The final two-to-three years of Prof. Flanagan's study (2001-2003) coincided with a severe economic downturn, and the psychological damage done to our country by the events of September 11, 2001. No one will dispute that a majority of our non-profit organizations in America suffered economic troubles in that time. It is unfortunate that the post 2004-05 period did not comprise the final period of the study, because the trends were far better in those years. Over the past few years not only have fundraising and overall fiscal performance improved, but ticket sales have as well. After a few years of flat or declining ticket sales during the early 2000s, there was an 18% increase in ticket sale income to orchestra concerts between the 2004-05 season and 2005-06. And, equally encouraging, paid attendance at classical concerts for American orchestras in 2005-06 was 11% up from the previous year, again after a few years of flat or declining attendance.

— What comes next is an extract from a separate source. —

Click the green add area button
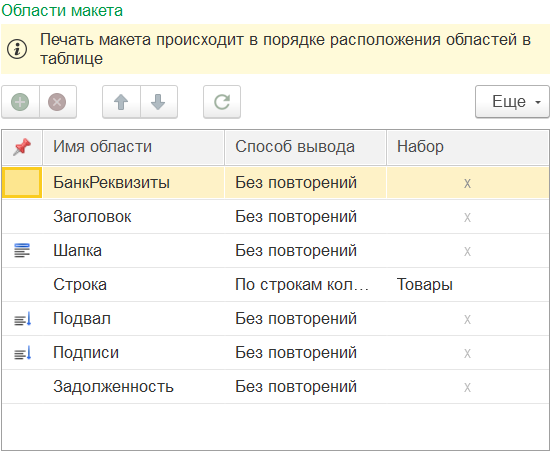The image size is (551, 452). point(20,102)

Attendance for all concerts given by orchestras - including family, education, pops, chamber, summer, and youth concerts - was also up 11%.
Prof. Flanagan points to the fact that musicians' wage increases outpaced inflation during the period of his study. I think it is important to note that the 3.8% average annual increase in the salary of the orchestras he studied is 0.1% over the rate of increase for liberal arts college faculty during that same period, 0.2% under the rate of increase for employees of hospitals, and precisely the same rate as other health-service industry employees (these figures are from the U. S. Bureau of Labor Statistics). Thus, musicians' salaries track extremely well with those of other employees in the non-profit sector. It is also very important to note that Prof. Flanagan excluded musicians in hundreds of orchestras with budgets smaller than his sample (which consisted of the 50 largest orchestras).
The issue of price elasticity is raised in the report; interestingly, for the past three or four years this issue has been in the forefront of the minds of orchestra administrators. A number of orchestras have explored ways of significantly reducing some or all ticket prices, which has resulted in both much fuller houses and a greater level of excitement about their orchestras in the donor community, in turn resulting in increased contributed income.
What I have learned, in four years of visiting and spending a day with 125 different American symphony orchestras, is that it is impossible to generalize - but that a great many of them have been very smart, very flexible, and dynamic in dealing with different economic conditions. Orchestras that are attentive to changing demands and the very nature of their audiences are not only maintaining but increasing attendance. Orchestras attentive to their entire communities (beyond just their subscribers) are also raising more money, and operating in fiscally balanced ways. As I said earlier, Prof. Flanagan's report is a valuable addition to the research that has been done about orchestras, and will provide the field with useful information that will be of use in continuing to adapt to our environment as it changes. But anyone who draws from it the conclusion that orchestras are in peril runs the risk of subjecting themselves to Mark Twain's famous quote: "The report of my death was an exaggeration."